Do you think most people in the United States know about the fields of the north and the people who work them? Can you define the term?

I used the term “fields of the north” because if you’re looking at those fields from Mexico, which is where most workers are coming from, here in the US we are the “north.” The title has its origin in an exhibition of my photographs of California farm workers organized by the College of the Northern Border and the Tijuana Cultural Center. They put these photographs up on the border wall itself. The idea is that our two countries are connected by the flow of people who do the work in the fields of the US … we can cooperate to document that flow so that people on both sides of the border can see and understand it, and work for the improvement of the lives of farm workers.

What is the connection between the working conditions of these workers and food on the table of consumers in the US?

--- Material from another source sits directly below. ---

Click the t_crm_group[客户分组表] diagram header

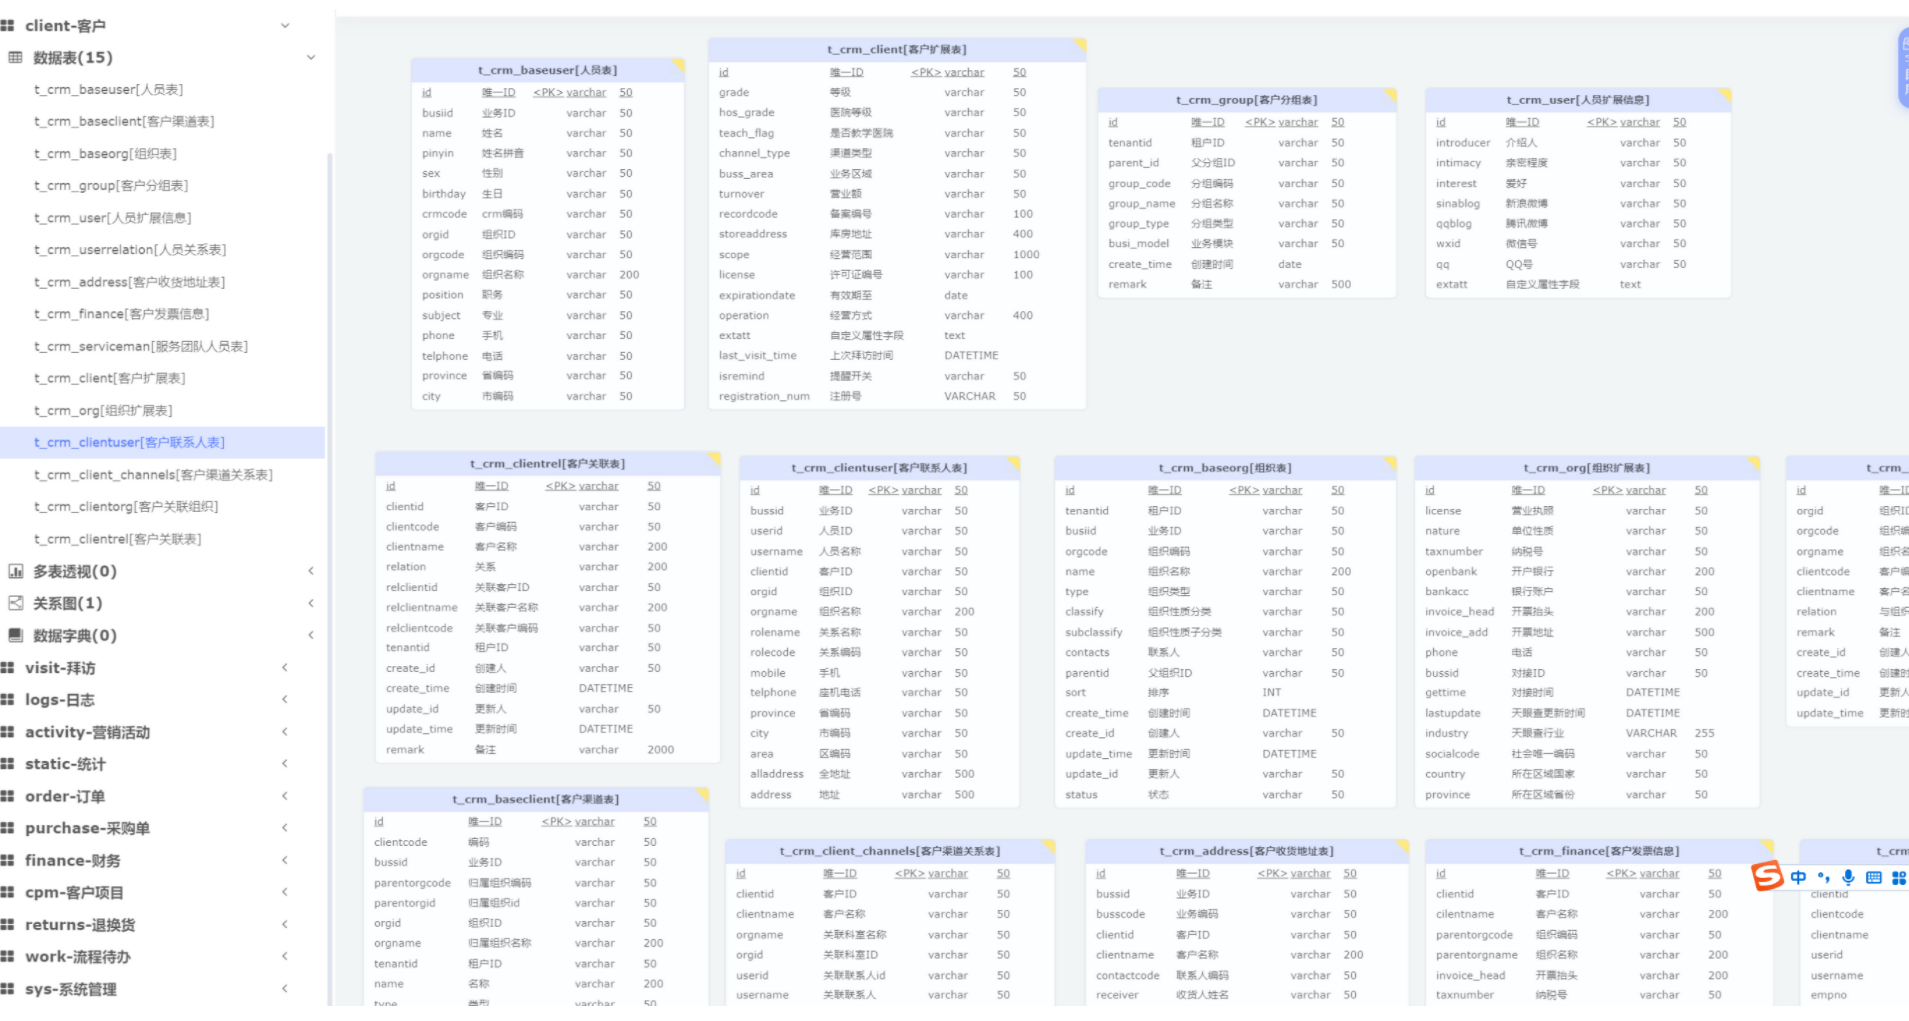click(x=1246, y=100)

Everything we eat is the product of the work of the people who produce it. Since they feed us, we should acknowledge that labor and look at the conditions of the people doing the work. When the conditions for farm workers improve we benefit as consumers. If we ban the use of cancer-causing pesticides, for instance, farm workers won’t suffer from exposure to them, and the residues won’t contaminate the food that we eat. If families working in the fields have decent wages, they can live in better housing and participate more in the civic life of our communities. Our communities will benefit from this.

What is the range of living conditions for those from Mexico who pick crops in the US?

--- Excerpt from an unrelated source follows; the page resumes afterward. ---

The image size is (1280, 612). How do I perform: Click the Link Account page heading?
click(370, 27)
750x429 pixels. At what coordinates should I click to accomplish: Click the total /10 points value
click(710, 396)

In the years when the United Farm Workers was at the peak of its strength, at the end of the 1970s and the beginning of the 1980s, workers’ wages were 2-3 times the minimum wage. Today, the minimum wage, or close to it, is what’s normal, and thousands of workers are paid illegal wages below that. The cost of low wages is brutal. People live under trees, in cars, packed into garages and in single rooms, because they don’t have the money to pay high rents. The education of children suffers as a result, although we have migrant education programs that do a heroic job to help them. The book also shows the vibrant cultural life of immigrant communities — the dance festivals, the music, the lives of families and children.

Your photography complements your writing to give a strong sense of the dignity of your subjects. It is hard not to feel the humanity of the people whose stories you tell and capture in photos. Why did you choose to let the workers tell their own stories in most of the book?

This book looks at farm workers as active people, not just the victims of poverty or bad conditions. It’s important, therefore, to hear their voices. They describe their lives and personal histories. They also talk about their own ideas and proposals for winning better conditions. The book concludes with photographs and a personal account of the strike in Washington State, which led to the organization of a new farm workers union, Familias Unidas por la Justicia. The photographs in the book were taken, and the interviews that produced the narratives, as a cooperative project between myself as a writer and photographer, and organizations in the migrant community, including California Rural Legal Assistance, the Frente Indigena de Organizaciones Binacionales and Familias Unidas por la Justicia.

What do you hope that readers of your photojournalism book take away with them?

I hope this book gives readers a better understanding of what life is like for people working in the fields, and therefore, a greater appreciation for those who produce the fruits and vegetables we all eat. It is a book that advocates for social justice, so I hope readers will gain a better idea of how farm workers participate in the larger social justice movements of the US and Mexico.